Parathyroid carcinoma is a rare cause of primary hyperparathyroidism (PHPT) and is usually presented with severe hypercalcaemia and parathyroid hormone (PTH) elevation. Hypercalcaemia can lead to calcification of parenchymatous organs, including pancreas, and acute or chronic pancreatitis.

Case report: A 46-year-old woman was admitted to the endocrine surgery department of our institution with severe weakness, appetite and weight loss (25 kg in a year), abdominal and joint pain, apathy, skin dryness. Laboratory tests: PTH 2517.4 pg/ml (11–62), total serum calcium 3.36 mmol/l (2.2–2.6), ionized serum calcium 2.14 mmol/l (1.12–1.32), amylase 1280 U/l (<100). Neck US: left lobe of thyroid gland is presented with a heterogenous nodule with cystic degeneration, 5.0×3.0×3.5 cm. Neck CT-scan: a 37×26×51 mm mass near the back margin of left thyroid lobe, 53 HU density in the native examination, 64 HU in the arterial phase of contrast examination and 50 HU in the venous phase. The upper pole of the tumor is located at the thyroid cartilage, the lower pole of the tumor is in the mediastinum. Abdomen CT-scan: pancreas is located normally, with uneven margins and multiple calcifications. A 12 mm cyst in the body of pancreas and a cyst of irregular shape in the tail with thick calcificated border (78×46×48 mm) are detected. Pancreatic duct is not dilated.

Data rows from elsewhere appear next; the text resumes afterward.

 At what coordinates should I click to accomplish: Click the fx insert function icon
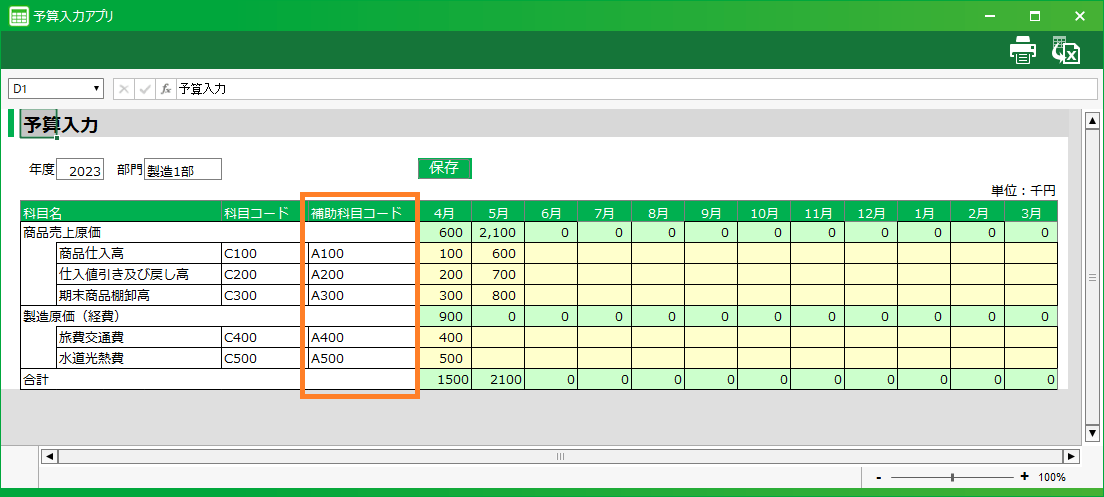(166, 89)
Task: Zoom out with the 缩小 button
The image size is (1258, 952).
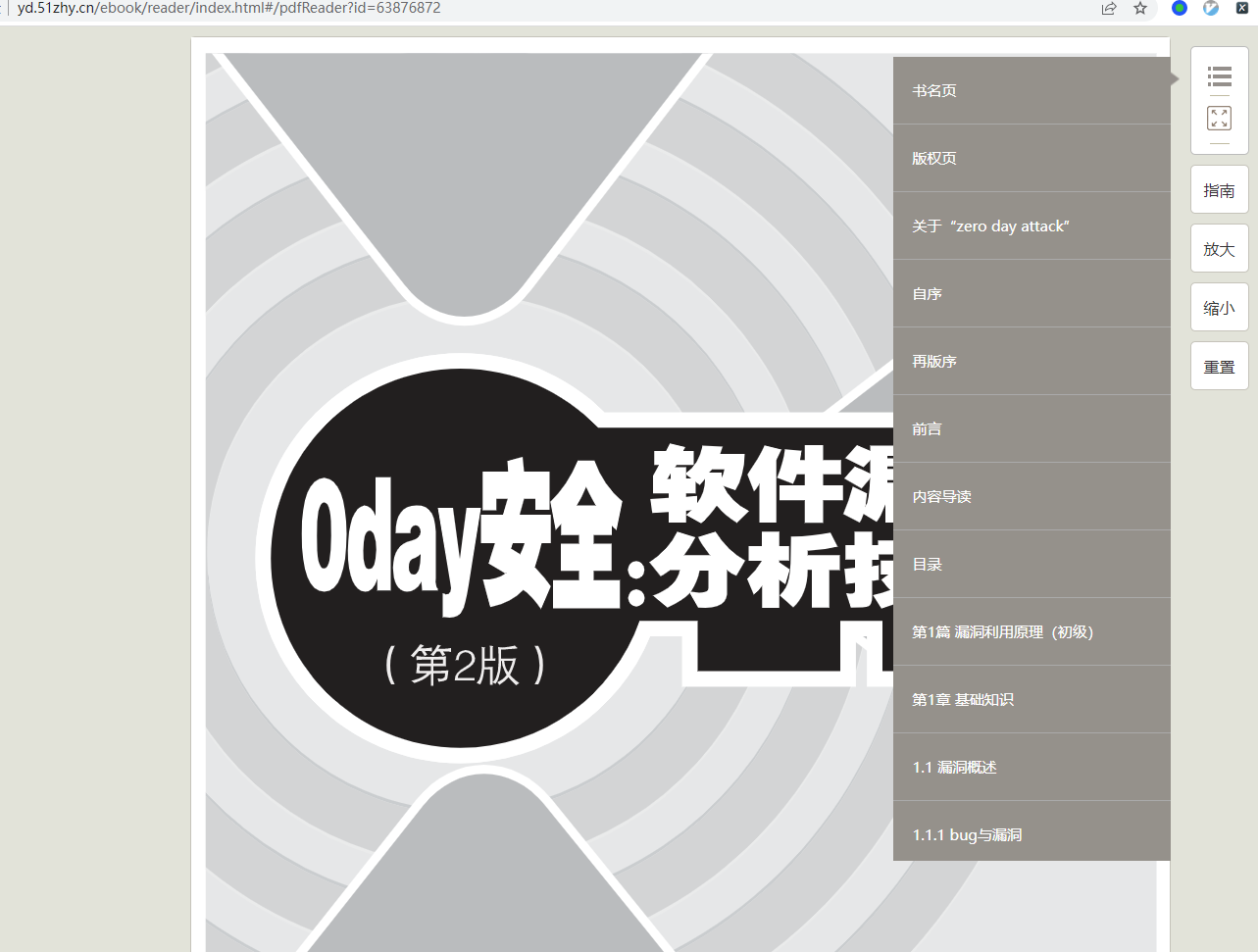Action: point(1219,308)
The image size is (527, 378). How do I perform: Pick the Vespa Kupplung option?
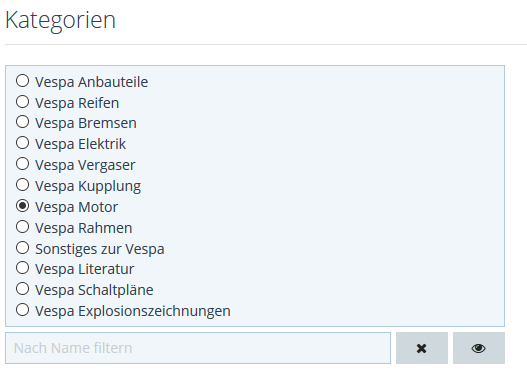23,185
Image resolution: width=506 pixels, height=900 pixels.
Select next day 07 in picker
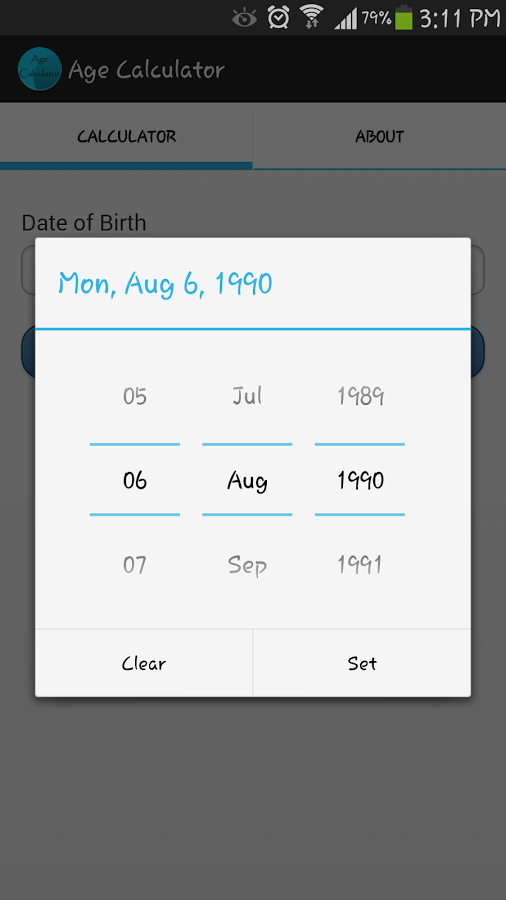[135, 565]
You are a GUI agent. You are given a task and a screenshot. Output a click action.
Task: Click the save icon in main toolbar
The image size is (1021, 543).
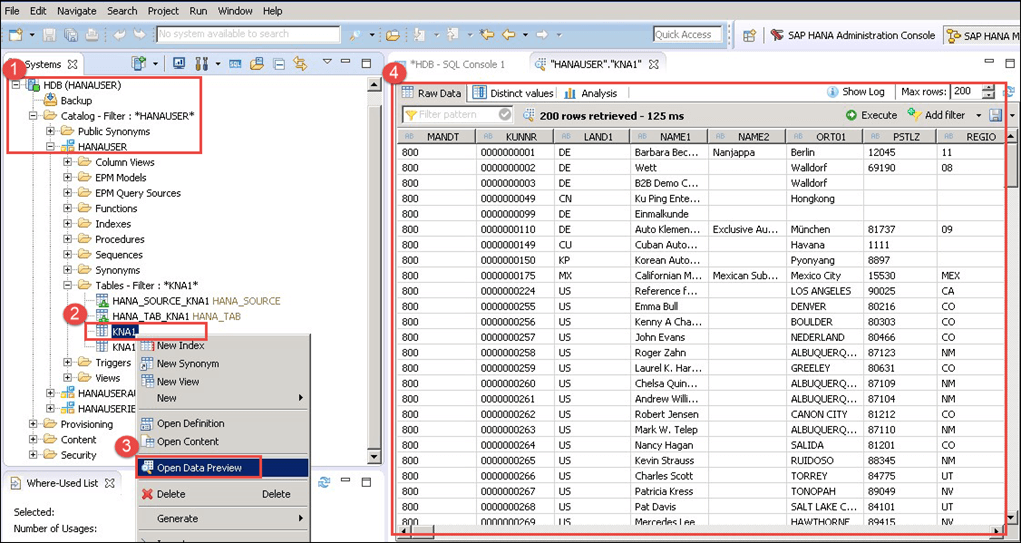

At first, parathyroid tumor resection and hemithyroidectomy were performed. After the surgery PTH lowered to 193 pg/ml and hypocalcaemia (total Ca 1.91 mmol/l, ionized Ca 0.94 mmol/l) occurred, treated with calcium and vitamin D supplement. Parathyroid carcinoma was confirmed by histology. Two months later subtotal distal pancreatectomy and splenectomy were performed. Three months after the treatment the patient’s health improved, abdominal pain disappeared and she gained 5 kg. PHPT is not persisting.

This case report shows that chronic calcific cystic pancreatitis can develop on the background of hypercalcaemia and improve after parathyroid tumor resection. We suggest that serum calcium and PTH should be measured in all patients with non-alcoholic and non-biliary pancreatitis for PHPT diagnostic and pancreatitis should be diagnosed in all patients with PHPT.